Thursday, December 11, 2014

Targeting Federal Reserve’s independence is misguided, part 1

Published in Standard-Examiner, November 9, 2014, Ogden, Utah


The Federal Reserve System (Fed) played a major role in averting depression in 2007-08. Historically, rigidity in monetary policy was one of the main causes of the Great Depression of the 1930s. However, it is alarming that many media pundits, politicians and Americans lack even rudimentary understanding of this institution and its role in stabilizing prices and the economy.

Many Republicans and some Democrats in Congress are calling for more transparency and congressional control over the Fed. Former Congressman Ron Paul even wants to eliminate it. Most are unaware of the fact that the Fed is already subject to congressional oversight. There are audits by the GAO, external audits and regular congressional hearings on Fed’s policies. It appears that politicians who disagree with the monetary policy want more control. This should concern all Americans.
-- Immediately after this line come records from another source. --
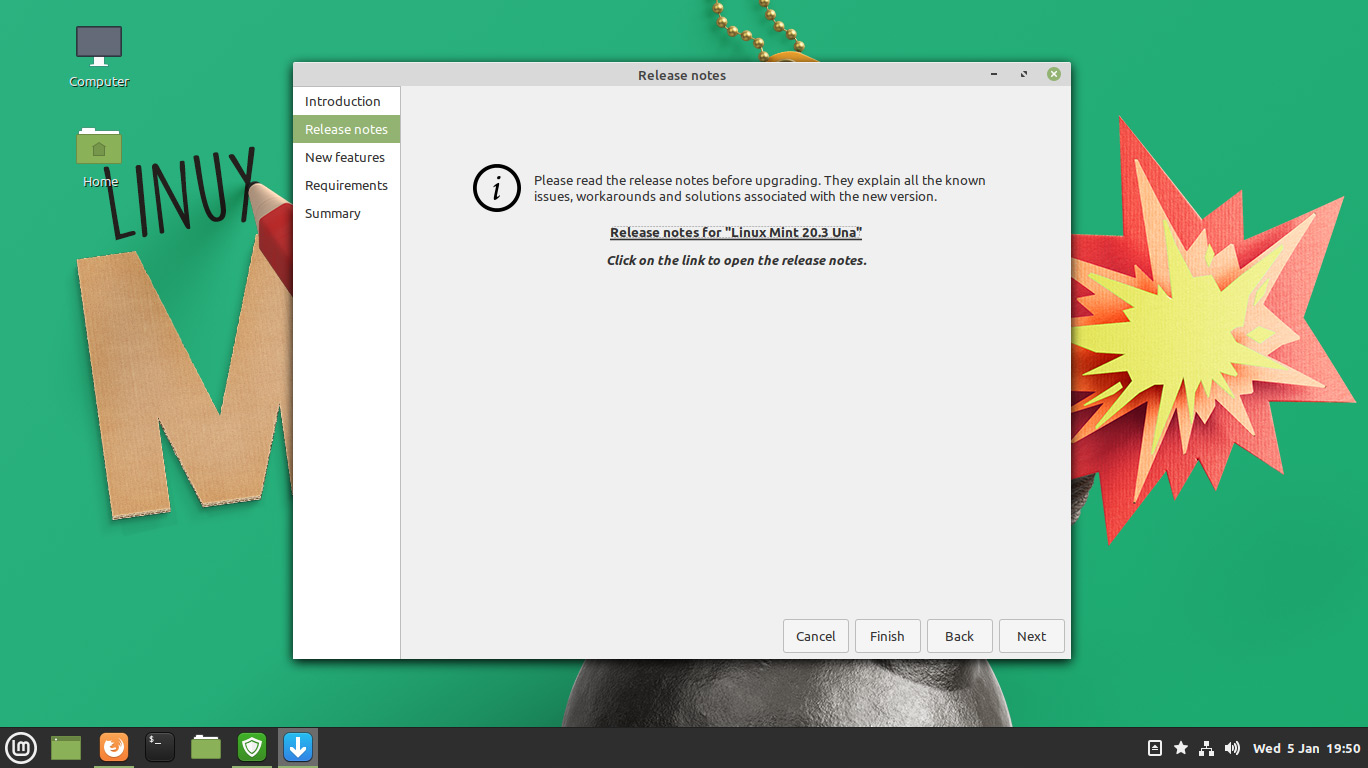Open the clock showing Wed 5 Jan

1305,747
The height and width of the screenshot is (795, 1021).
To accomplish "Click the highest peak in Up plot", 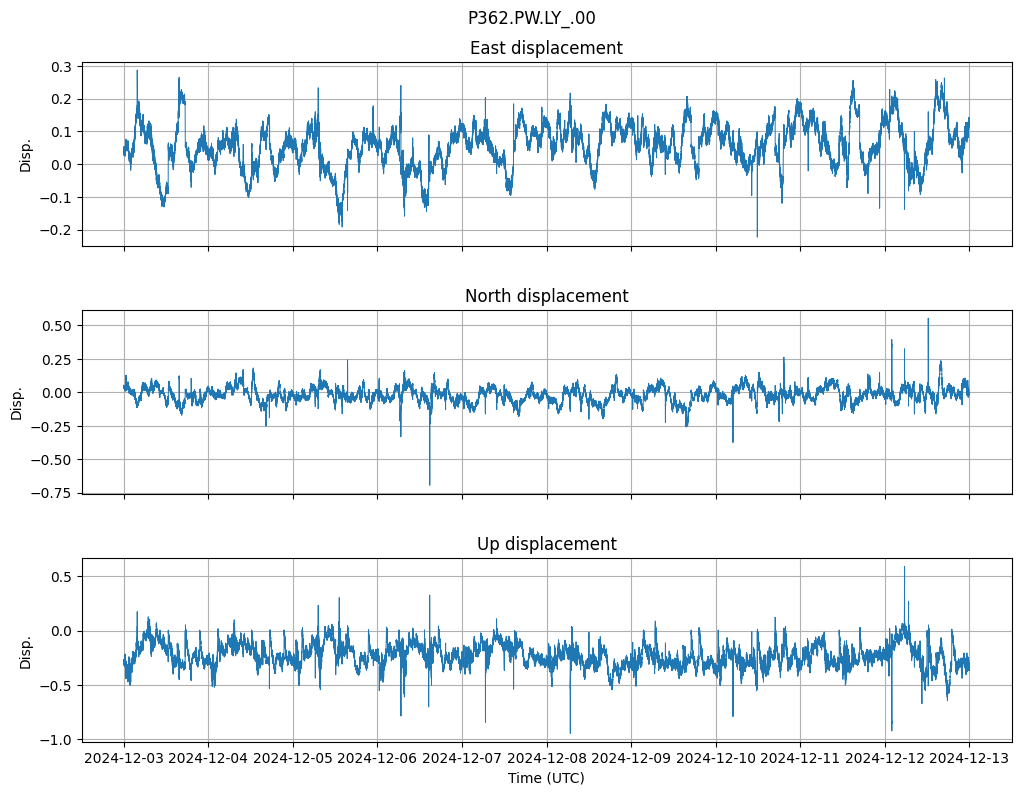I will click(x=904, y=568).
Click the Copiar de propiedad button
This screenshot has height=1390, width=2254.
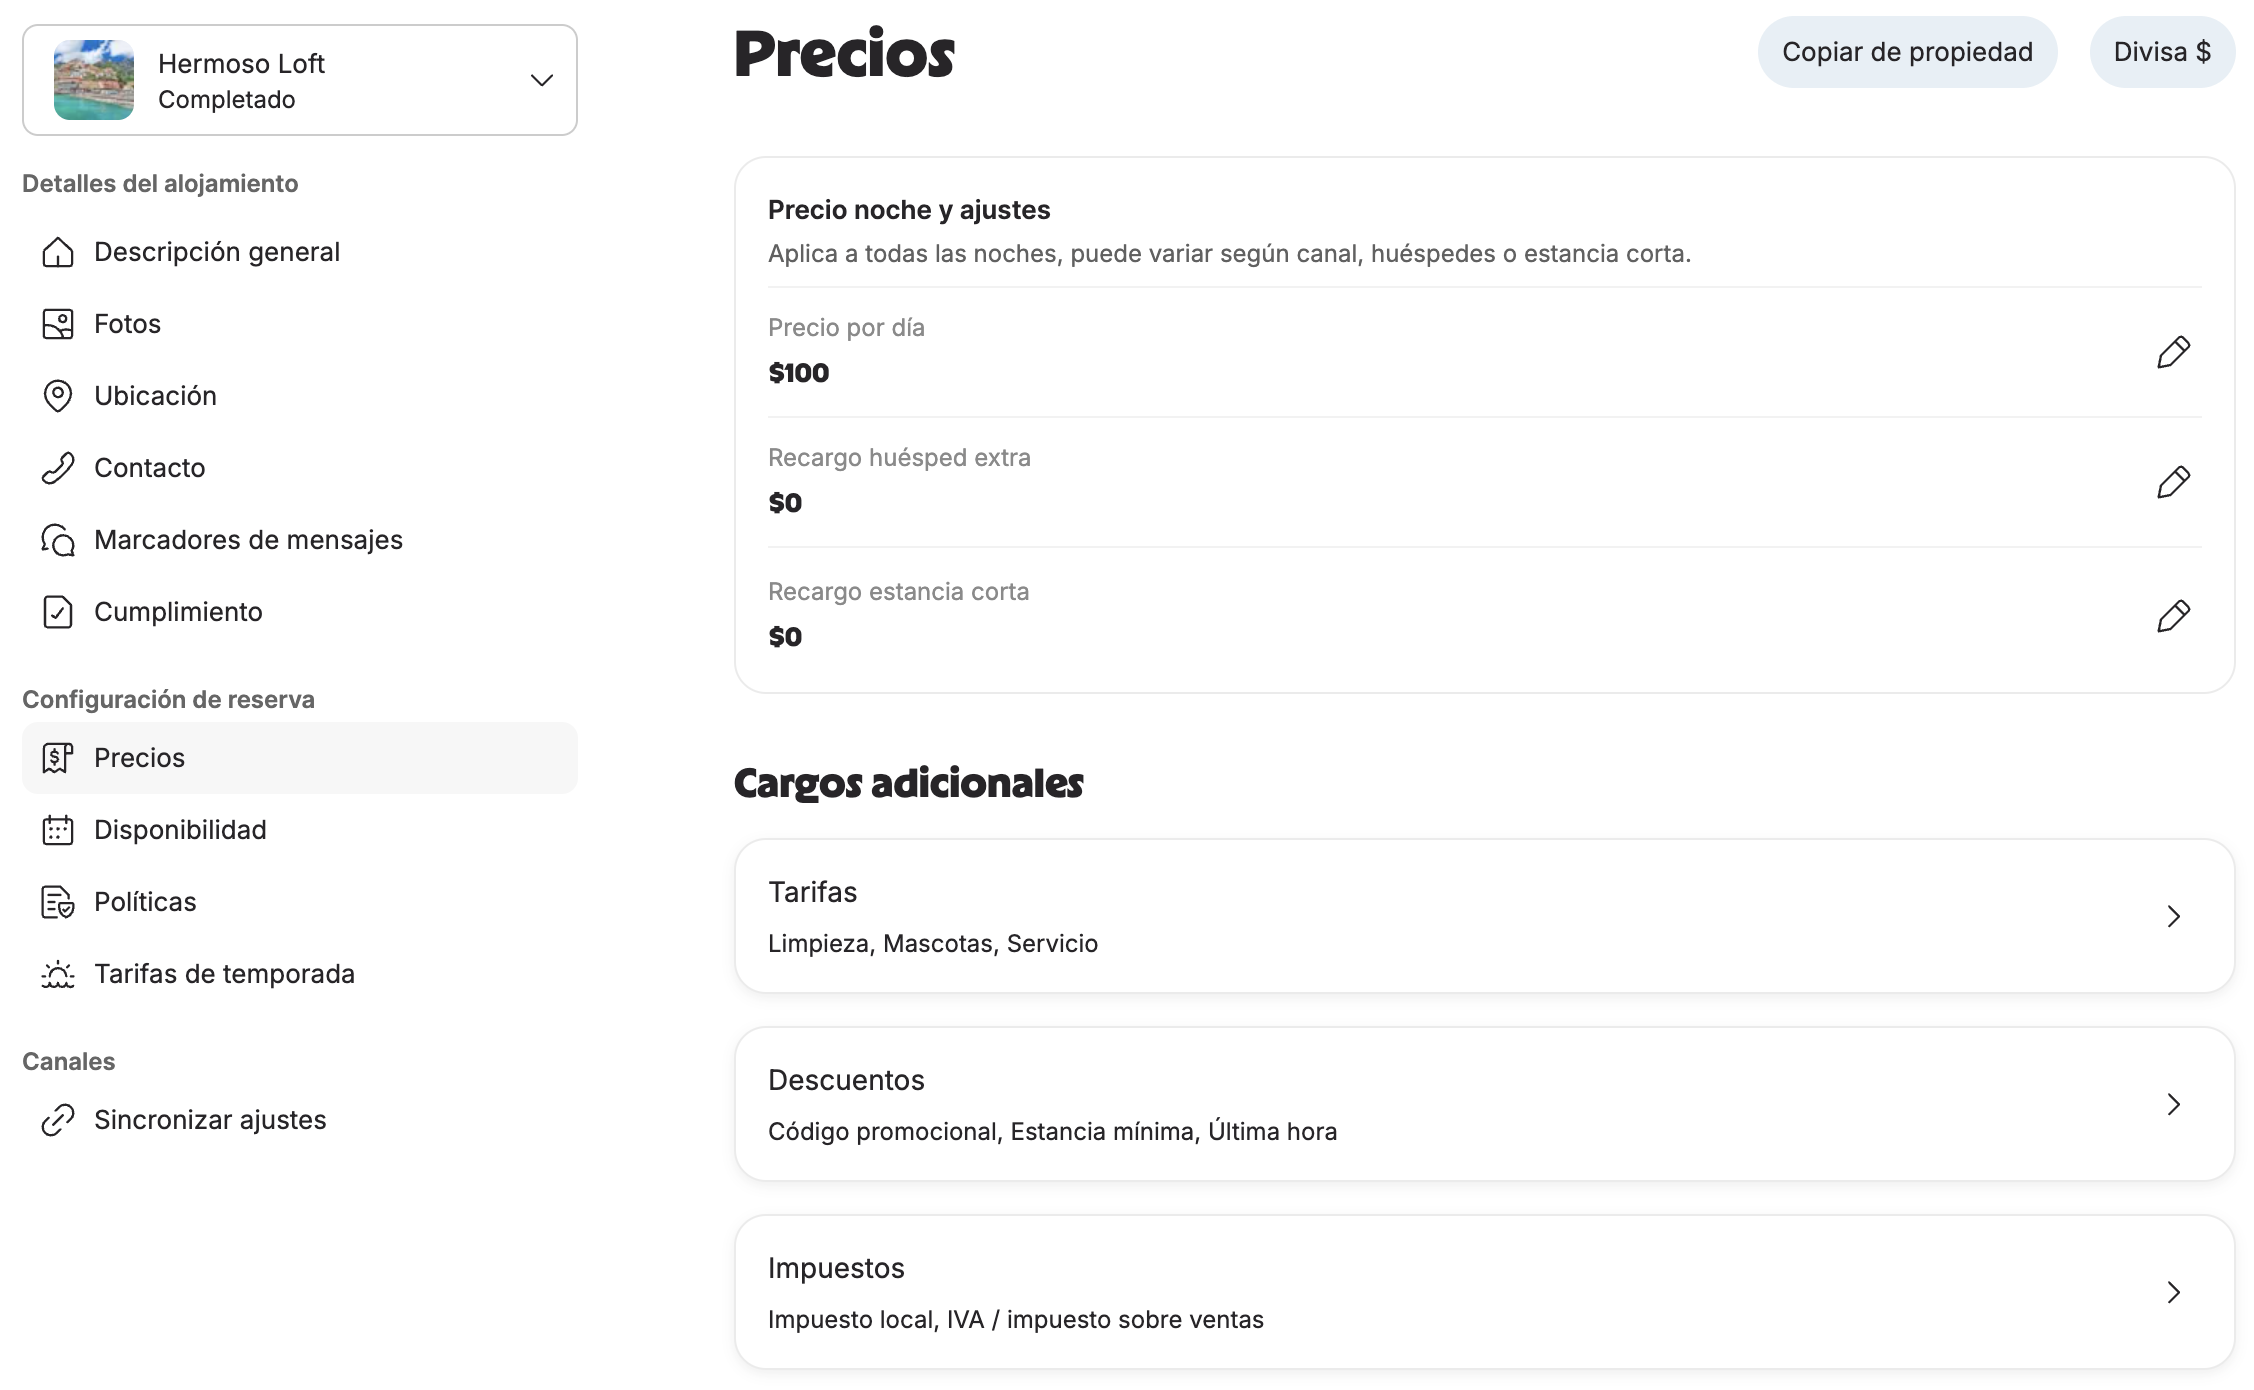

It would be a travesty if monetary policy were conducted in the political theater. In this column I attempt to familiarize readers with the Fed and its role in the conduct of monetary policy, while in part 2 I will discuss different views on the conduct of monetary policy. Monetary policy requires deliberate flexible and timely strategies and actions to deal with recession and inflation episodes. Had monetary policy been subjected to political debates and media hysteria in 2007-08, we would have had a financial panic here and abroad and perhaps worldwide depression.

To avoid bank panics like those in the 19th century and early 20th century, Congress passed the Federal Reserve Act in 1913 to create the Fed. The Fed is the bank for banks and not the bank for individuals and businesses. A Board of Governors provides the leadership, and the president appoints its chairperson and six other members. Currently, economist Janet Yellen holds that position. There are 12 regional Federal Reserve Banks (Fed banks) with boards of directors, in 12 districts, to provide services to members of the Fed in their districts and carry out policies. Utah’s banks are in the 12th District, under the supervision of the Federal Reserve Bank in San Francisco. Member banks in the district are owners of the district Fed bank. The Federal open market committee (FOMC) is the main policy making body.

The Fed’s goals are price and financial stability, low unemployment rates and economic growth. Monetary policy deals with decisions on money supply (quantitative easing is an extension of this policy) and interest rates. Among many different measures, M1 is the simplest measure of money supply. M1 consists of currency in circulation held by non-bank public and deposits in checking accounts of banks (demand deposits). Fed does not print money to change the money supply, as some media pundits and politicians believe. As shown later, it can change M1 by affecting demand deposits of depository institutions.

The Fed supervises and regulates domestic and foreign banking institutions, and other large complex financial firms. Fed banks provide services such as check clearing, wire transfers and electronic payments to depository institutions. Fed banks also hold members’ reserve accounts, lend money to members and distribute currency to meet public demand.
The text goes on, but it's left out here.